After unsuccessfully trying to connect to the bus station wifi (the wifi signup page involved inputting a password you could only retrieve by checking your emails…just think about that for a minute), I milled around for a while trying to decipher what few signs I could see, eventually used an offline map to find a tram stop, and found a Swiss guy who was trying to get to Helsinki.
Together we trudged to the tram stop, arrived, put our bags down, bought tickets from the machine (which was very easy, thankfully), and met a supremely drunk man who tried to give us directions to the tram stop we were already at. We all got on the same tram and, despite our best efforts to convince him otherwise, Drunk Man attached himself to the idea that Swiss man and I were Netflix and chilling on the regular, and went on to talk about a host of things that basically boiled down to ‘don’t get married, it’s not worth it, Netflix and chilling is better’.
After bidding farewell to Drunk Man and Swiss Man, I hopped off at the stop on the outskirts of the old town of Tallinn, and I realised I’d have to walk the rest of the way.

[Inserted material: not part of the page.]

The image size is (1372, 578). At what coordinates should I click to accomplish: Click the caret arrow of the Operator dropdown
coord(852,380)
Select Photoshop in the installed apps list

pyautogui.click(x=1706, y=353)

It was still raining at this stage. A lot.
If you’ve ever been to Europe, you’ll be familiar with the layout of the majority of towns and cities – there’s the new part, and the old part. With cobbled streets, medieval architecture, floral windowpanes, stone castles, cathedrals, and a host of historical monuments, the old town is almost always where you want to be if you’re a tourist. On the other hand, due to the narrow streets adorned with ancient relics, and a lack of modern-day infrastructure, you usually have to leg it around the place yourself, which is fine if you don’t have a 20kg backpack (like me), and the old town you’re in isn’t on a hill (like Tallinn).
I heaved my way up the stony hill in the rain with the assistance of a map, spent the usual 20-odd minutes being lost, discovered I had been floundering around in front of my destination for a solid five-minutes, realised the hostel was locked, asked a nearby shopkeeper (a bemused 16-year-old) if I could use her phone, contacted the hostel and asked them to unlock the door, walked inside, made coffee, and felt pretty pleased with myself.
Sure, I wasn’t allowed in to my room for an additional five-hours due to my early arrival, but you know, it still felt pretty good to finally be there, so I went back down to the bemused 16-year-old and bought a pile of chocolate for breakfast in celebration because I’m an adult and I can do what I want.